**Source:**
>>>
Grogan and Company Fine Art Auctioneers and Appraiser’s recent two day auction, held on May 21st and 22nd, was a great success, totaling 1.9 million dollars. The auction, conducted in two sessions over two days, included a large collection of 20th century art glass and Modern Art from the Estate of Beatrice Noble, a wide array of Furniture and Decorative Arts from various estates and collections and a fine selection of collector’s Oriental rugs.
The highlight of the auction was an extremely rare Ensi, woven by the Salor Tribe of East Turkestan in the mid 18th century. The scarcity of rugs by the Salor tribe and the uniqueness of the design resulted in an overwhelming response by rug collectors and scholars worldwide. The Ensi, measuring 5 foot 10 inches by 4 feet 4 inches, sold for $241,500 to the San Francisco and New Hampshire Rug Dealer, Peter Pap, acting as agent for a private collector. “I discovered the Ensi in West Hampton, New York, during a routine house call,” commented rug expert and President, Michael B. Grogan, "I was quite surprised when I came upon it, and it took me a few minutes to realize exactly how important it was.” The Ensi, one of several fine collector’s rugs offered, attracted an unprecedented number of inquiries and phone bidders, as well as scholars attending the exhibition to see the rare treasure in person.
<<<
**Exercise set:**
a: Decide whether each statement agrees with the auction report. Answer yes or no for each, and quote the words from the report that decide it.
(i) The auction took place over two days and totaled 1.9 million dollars.
(ii) The Ensi was woven by the Salor Tribe in the early 19th century.
(iii) Peter Pap bought the Ensi for his own collection.
b: Answer these questions from the auction report:
(i) From whose estate did the collection of 20th century art glass and Modern Art come?
(ii) What were the Ensi's measurements?
(iii) Where did Michael B. Grogan discover the Ensi?
c: Translate this sentence from the auction report into Spanish: "The highlight of the auction was an extremely rare Ensi, woven by the Salor Tribe of East Turkestan in the mid 18th century."

**Stored rows:**
>>>
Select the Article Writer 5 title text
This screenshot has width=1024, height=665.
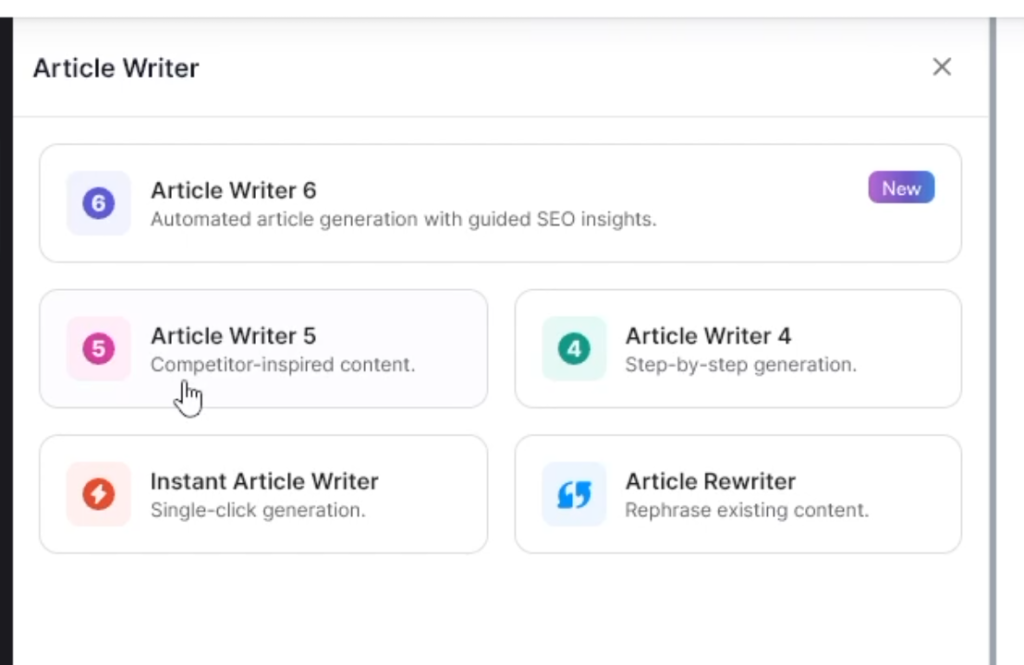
<<<
>>>
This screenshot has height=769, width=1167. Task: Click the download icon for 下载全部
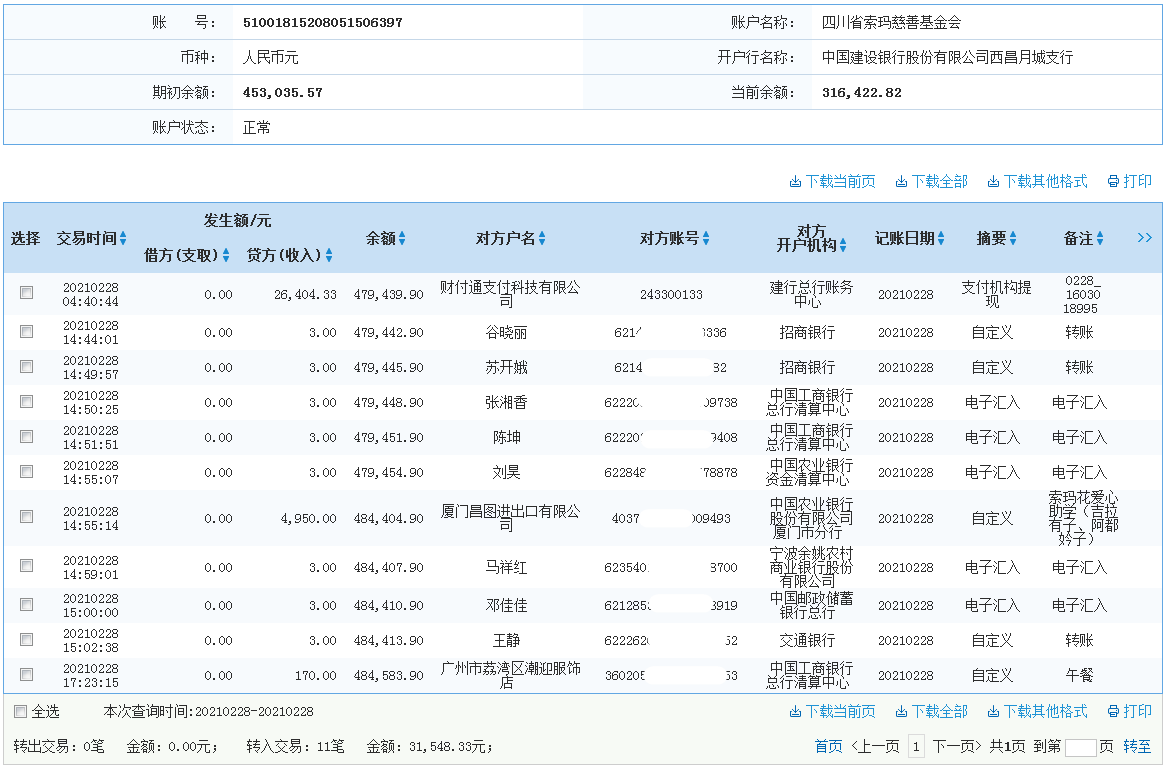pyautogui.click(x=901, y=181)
<<<
**Responses per task:**
a:
(i) Yes: "held on May 21st and 22nd, was a great success, totaling 1.9 million dollars"
(ii) No: "woven by the Salor Tribe of East Turkestan in the mid 18th century"
(iii) No: "acting as agent for a private collector"

b:
(i) The Estate of Beatrice Noble
(ii) 5 foot 10 inches by 4 feet 4 inches
(iii) In West Hampton, New York, during a routine house call

c: Lo más destacado de la subasta fue un Ensi extremadamente raro, tejido por la tribu salor del Turquestán Oriental a mediados del siglo XVIII.